2. Problem Statement

The application was running with:

  • A single primary RDS instance in ap-south-1

  • No cross-region replica

  • A manual disaster recovery procedure

In the event of a regional failure:

  • The database endpoint would become unreachable

  • The application would lose connectivity

  • Recovery would depend on human response time

This created an unacceptable recovery model for a production-facing workload.

The goal was to introduce regional resilience while keeping the system operationally predictable and architecturally simple.


3. Architecture After DR Implementation

Application

Primary RDS (ap-south-1)

Cross-Region Read Replica (us-east-1)

Automation Flow:

CloudWatch Alarm
→ SNS Topic
→ Lambda (us-east-1)
→ Promote Read Replica

After promotion, the replica becomes a standalone primary database.


4. Design Decisions

4.1 Cross-Region Read Replica

A read replica was created in us-east-1 from the primary RDS instance.

Replication is managed natively by RDS.

Important consideration:

Cross-region replication is asynchronous. This introduces a non-zero Recovery Point Objective (RPO). A small amount of recent data may not be replicated during failover.

For this workload, that trade-off was acceptable.


4.2 Failure Detection

Failure detection was implemented using Amazon CloudWatch.

A CloudWatch alarm was configured on the primary instance. The initial metric used was:

DatabaseConnections < 1

If the instance stops accepting connections, the alarm transitions to ALARM state.

In more mature setups, detection can be improved using:

  • RDS instance status

  • RDS event notifications

  • Composite alarms

The alarm publishes its state change to an SNS topic.


4.3 Event Routing

Amazon Simple Notification Service was introduced to decouple monitoring from execution.

The flow:

CloudWatch → SNS → Lambda

This separation provides:

  • Clear event-driven architecture

  • Loose coupling

  • Extensibility for future automation


4.4 Automated Promotion

Promotion logic was implemented using AWS Lambda in us-east-1.

The Lambda role was granted minimal permission:

rds:PromoteReadReplica

Core logic:

import boto3

def lambda_handler(event, context):
    client = boto3.client('rds', region_name='us-east-1')

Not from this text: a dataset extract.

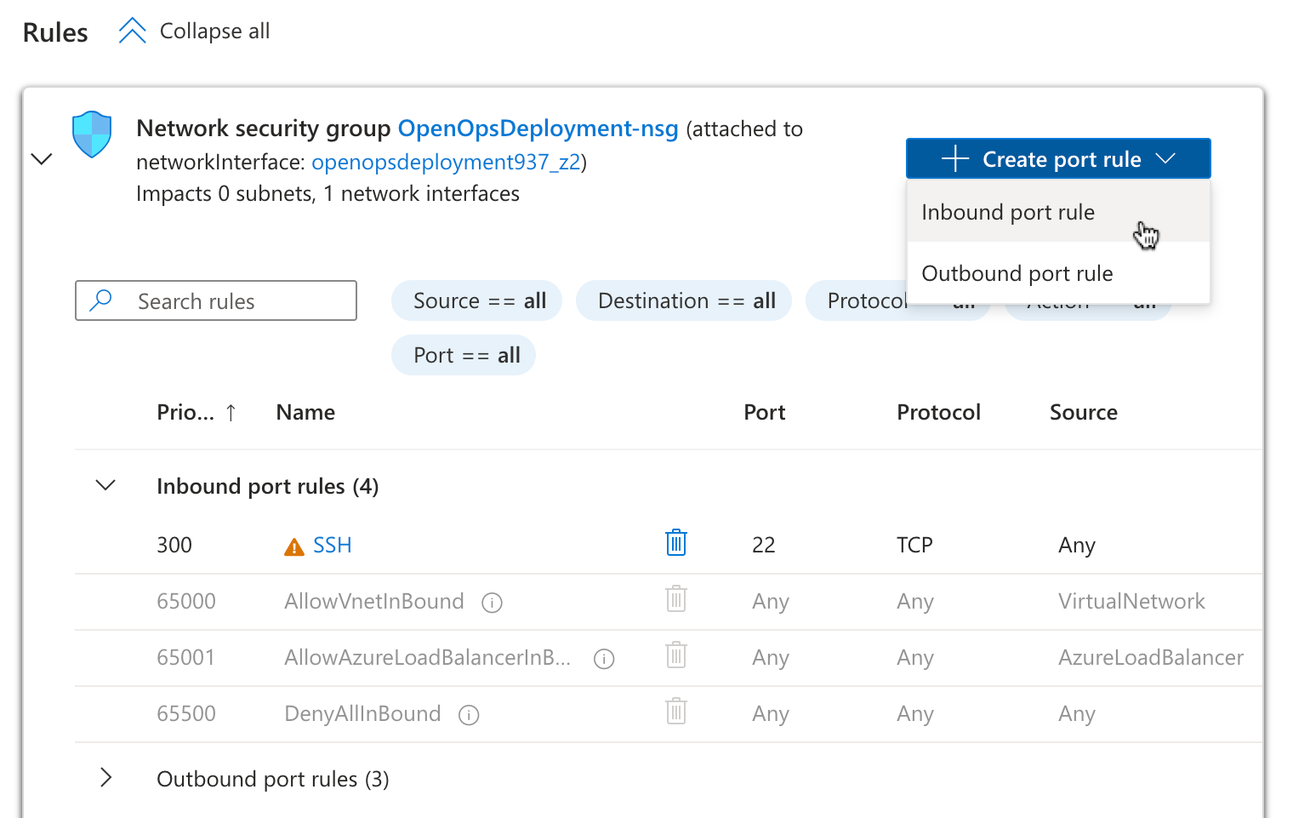Click the AllowAzureLoadBalancerInB info icon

    replica_id = "your-read-replica-id"

    client.promote_read_replica(
        DBInstanceIdentifier=replica_id
    )

    return {
        "statusCode": 200,
        "message": f"Promotion initiated for {replica_id}"
    }

When triggered, Lambda initiates promotion of the replica. Promotion typically completes within a few minutes.


5. DNS Consideration

Promotion alone does not restore application traffic.

The application must connect to the new primary endpoint.

This is typically handled using Amazon Route 53 with:

  • Failover routing policies

  • Health checks

  • Low TTL configuration

Without DNS integration, traffic would continue to target the failed endpoint.

This is a critical part of the disaster recovery strategy.


6. Validation Process

To validate the setup:

  • The primary instance was stopped

  • CloudWatch alarm triggered

  • SNS published the event

  • Lambda executed

  • The read replica was promoted

Post-promotion validation included:

  • Verifying instance state

  • Testing database connectivity

  • Executing queries

  • Confirming application behavior

Failover occurred without manual intervention.


7. Cost and Trade-offs

Cross-region disaster recovery increases infrastructure cost:

  • An additional RDS instance

  • Cross-region replication traffic

  • Additional storage

This cost is deliberate and justified by the reduction in downtime risk.

RTO: A few minutes (detection + promotion time)
RPO: A few seconds (due to asynchronous replication)

These expectations must be clearly defined with stakeholders before implementation.


8. When This Approach Makes Sense

This architecture is suitable when:

  • A few seconds of data loss is acceptable

  • Automated regional failover is required

  • Operational simplicity is preferred

  • The workload is not using Aurora Global Database

For workloads requiring near-zero RPO and faster failover, managed global database architectures may be more appropriate.


9. Final Takeaway

I implemented a cross-region disaster recovery architecture for Amazon RDS using native AWS services.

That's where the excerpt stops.